Since John Parker delivered a small Miocene sperm whale jaw to the museum last week, our volunteers have been eagerly removing sediment to expose the jaw. Without the mess of bones, rocks, and difficult geochemistry at Carmel Church, Calvert specimens actually prepare pretty quickly, and the jaw is already well on the way to being completed (above). Here’s a marked-up version of the same image:
This is the medial (inside) of the right lower jaw (or right dentary). Red arrows are indicating teeth that are still in their sockets, while the blue arrows are detached teeth. The occlusion wear on the teeth indicate that this whale had functional upper and lower teeth (unlike modern sperm whales, which only have functional lower teeth). Because of this, it’s not yet clear where these teeth came from. They could be from further back in this dentary, they could come from the left dentary, or they could be upper teeth.

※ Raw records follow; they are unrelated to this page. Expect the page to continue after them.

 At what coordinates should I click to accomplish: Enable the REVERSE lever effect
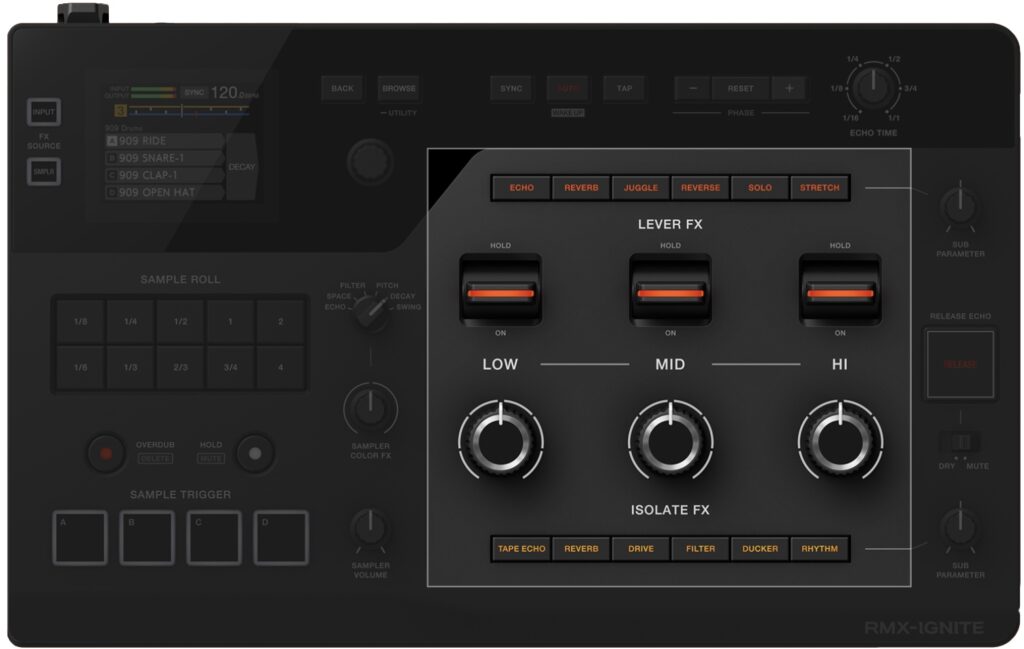[700, 187]
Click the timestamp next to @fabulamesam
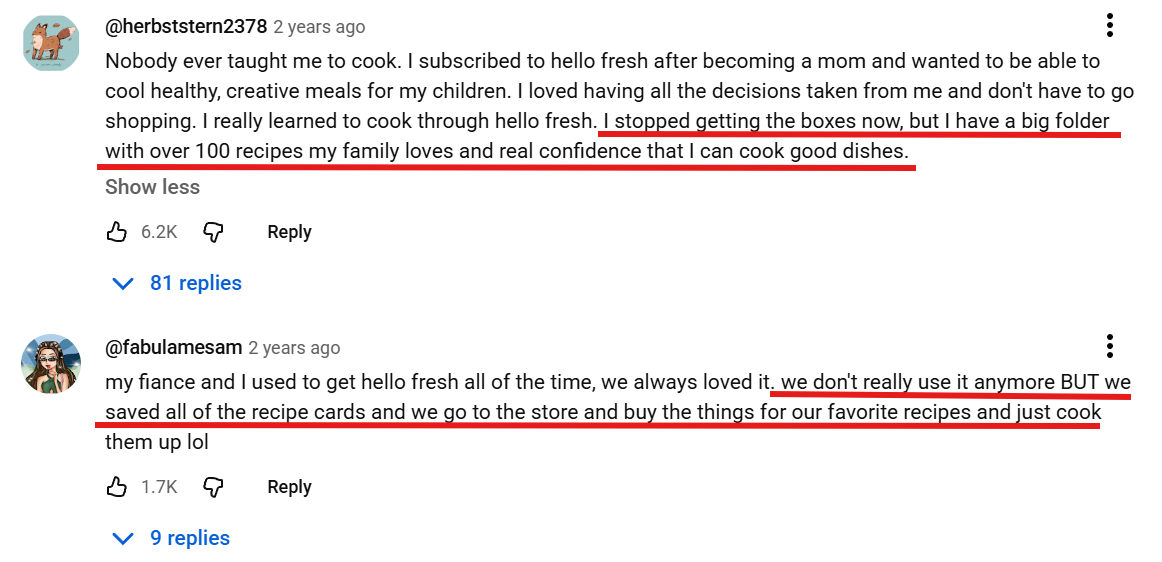Image resolution: width=1162 pixels, height=562 pixels. pos(294,348)
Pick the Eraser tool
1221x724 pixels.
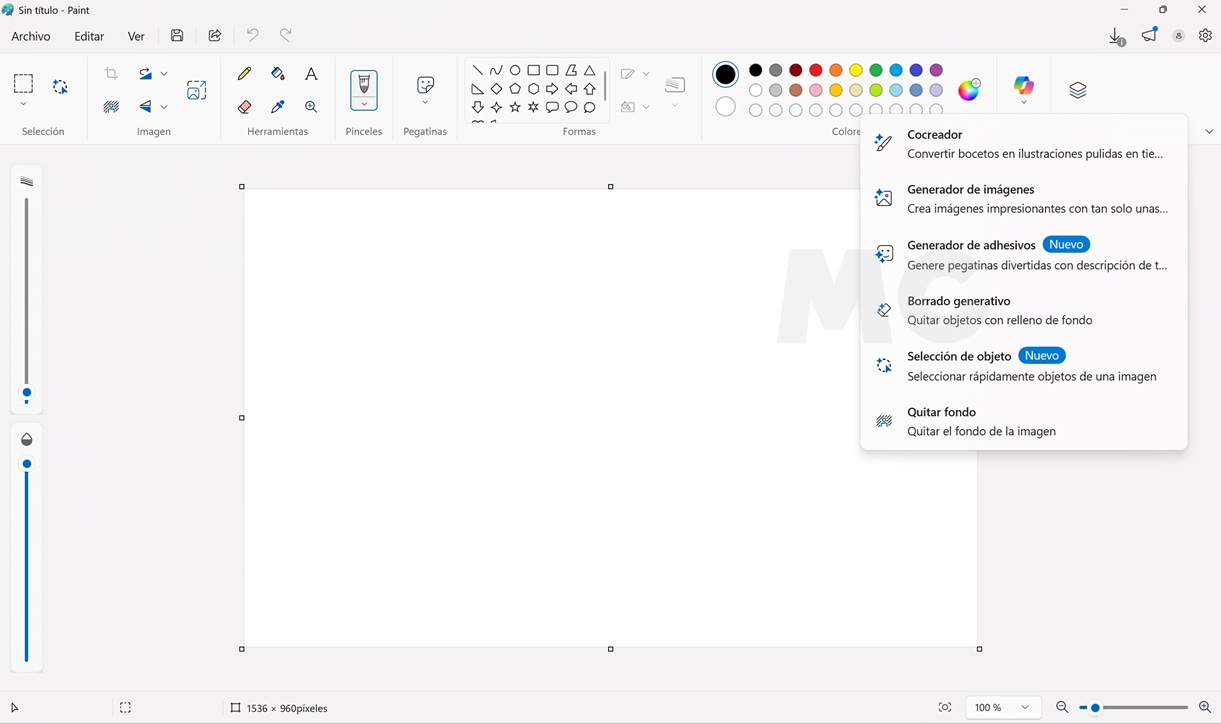(x=244, y=107)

The purple arrow is indicating the mandibular condyle, the part of the dentary that articulates with the cranium. That shows that we have the entire back end of the jaw; the front tip (at left) had already weathered away when John found the specimen. There’s quite a bit of breakage in the thin bone at the back of the jaw, just anterior to the condyle.
I expect that we’ll have the entire medial side of this bone cleaned by tomorrow afternoon. If the breaks at the back of the jaw aren’t too bad, we may be able to complete the preparation in a week or two.